Haïti lance un programme national ambitieux pour renforcer ses partis politiques et restaurer la confiance
Ce mardi 19 août 2025, lors de la 22e édition des “Mardis de la Nation” organisée à la Villa d’Accueil, le Gouvernement haïtien a dévoilé un programme national d’encadrement des structures politiques. Cette initiative, annoncée par le ministre délégué chargé des questions électorales et constitutionnelles, M. Gracien Jean, sur instruction du Premier ministre Alix Didier Fils Aimé, sera déployée dans les dix départements géographiques du pays.
L’objectif principal de ce dispositif est de renforcer la légitimité et la structuration des partis politiques reconnus et autorisés par le Ministère de la Justice et de la Sécurité publique (MJSP).
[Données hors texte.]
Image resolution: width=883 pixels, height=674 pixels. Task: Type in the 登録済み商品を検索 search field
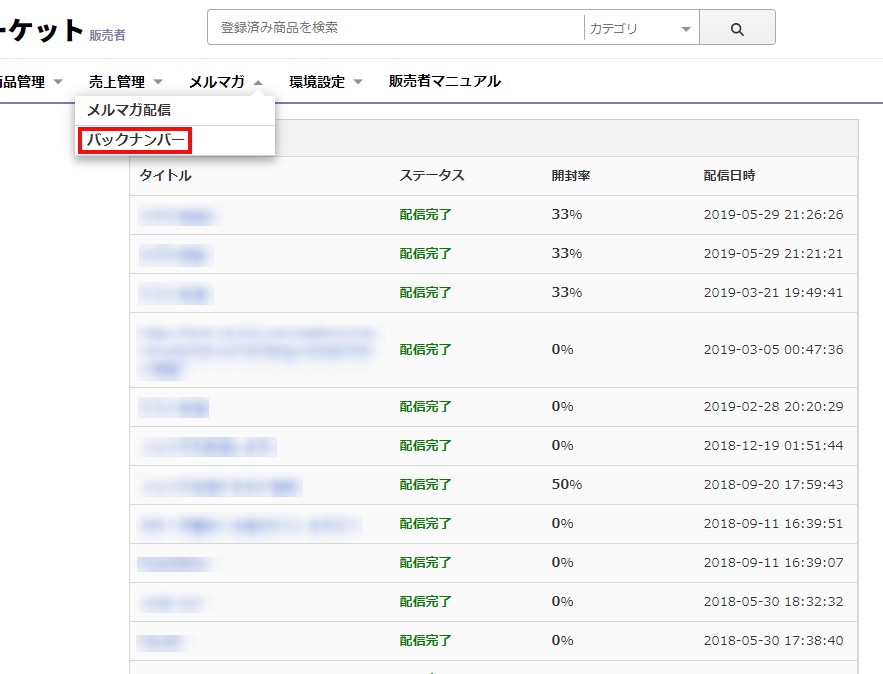pos(395,28)
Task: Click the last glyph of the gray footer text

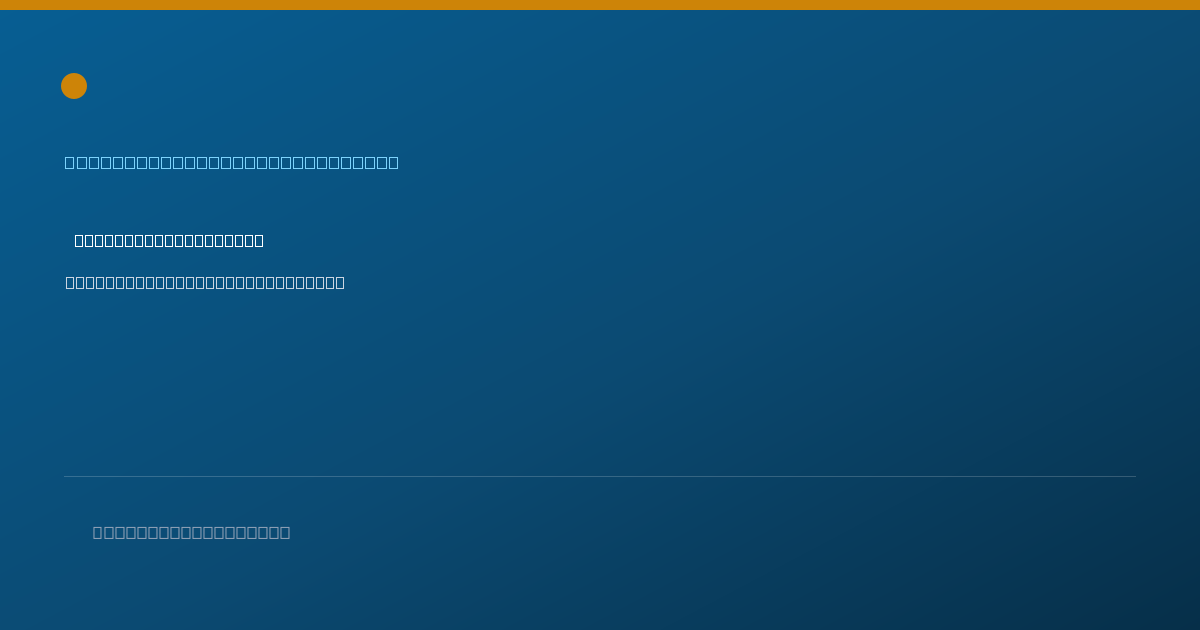Action: point(285,533)
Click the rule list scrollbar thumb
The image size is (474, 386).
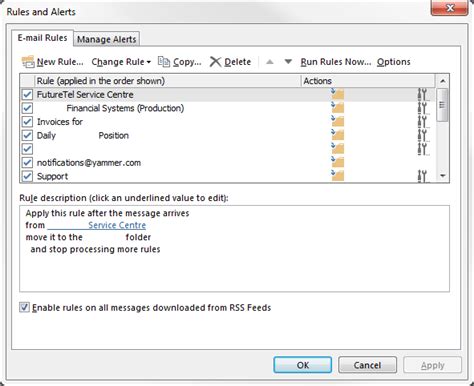pos(442,105)
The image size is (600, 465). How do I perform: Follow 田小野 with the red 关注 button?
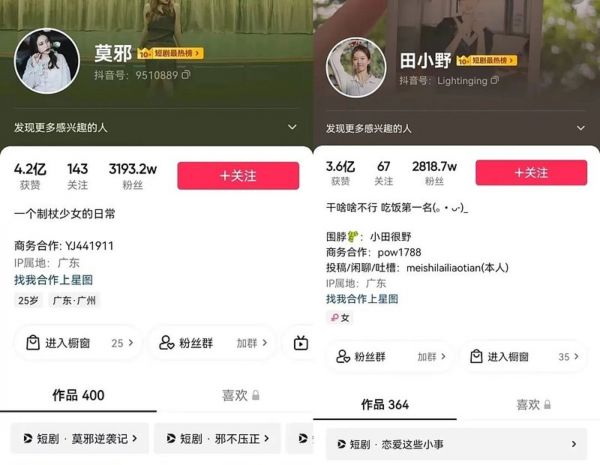pos(531,173)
Qualifié d’« ambitieux », ce programme prévoit notamment un accompagnement ciblé en gestion financière, recrutement de cadres compétents, formation en ressources humaines, ainsi qu’en élaboration de stratégies électorales structurées.
Une dimension numérique innovante vient compléter l’ensemble, avec l’intégration des technologies de l’information et de la communication. Cette composante inclut la gestion des sites web et des bases de données des partis, ainsi que le développement de normes techniques pour la collecte des données financières. Pour M. Jean, cette démarche traduit la volonté du gouvernement de renouveler la classe politique et d’encourager l’émergence d’élus capables de consolider la fonction publique et de remettre Haïti sur la voie d’un développement durable et inclusif.
M. Jean a toutefois rappelé que le rétablissement de la paix, l’organisation du référendum constitutionnel et la tenue des élections générales dans les délais fixés par l’accord du 3 avril 2024 restent les priorités absolues de l’exécutif.
Présenté comme une pierre angulaire de la modernisation politique, ce programme suscite déjà espoirs et interrogations. S’il promet un encadrement méthodique des partis et une meilleure gouvernance interne, il devra aussi relever un défi majeur : surmonter la méfiance persistante entre les acteurs politiques et les citoyens. Car au-delà des formations et outils numériques, ce sont la crédibilité des institutions et la restauration de la confiance publique qui détermineront le succès réel de cette réforme.
En somme, le projet gouvernemental sera moins jugé à l’aune de ses annonces que par sa capacité à produire des résultats concrets dans un paysage politique longtemps fragilisé par la fragmentation et un déficit de transparence.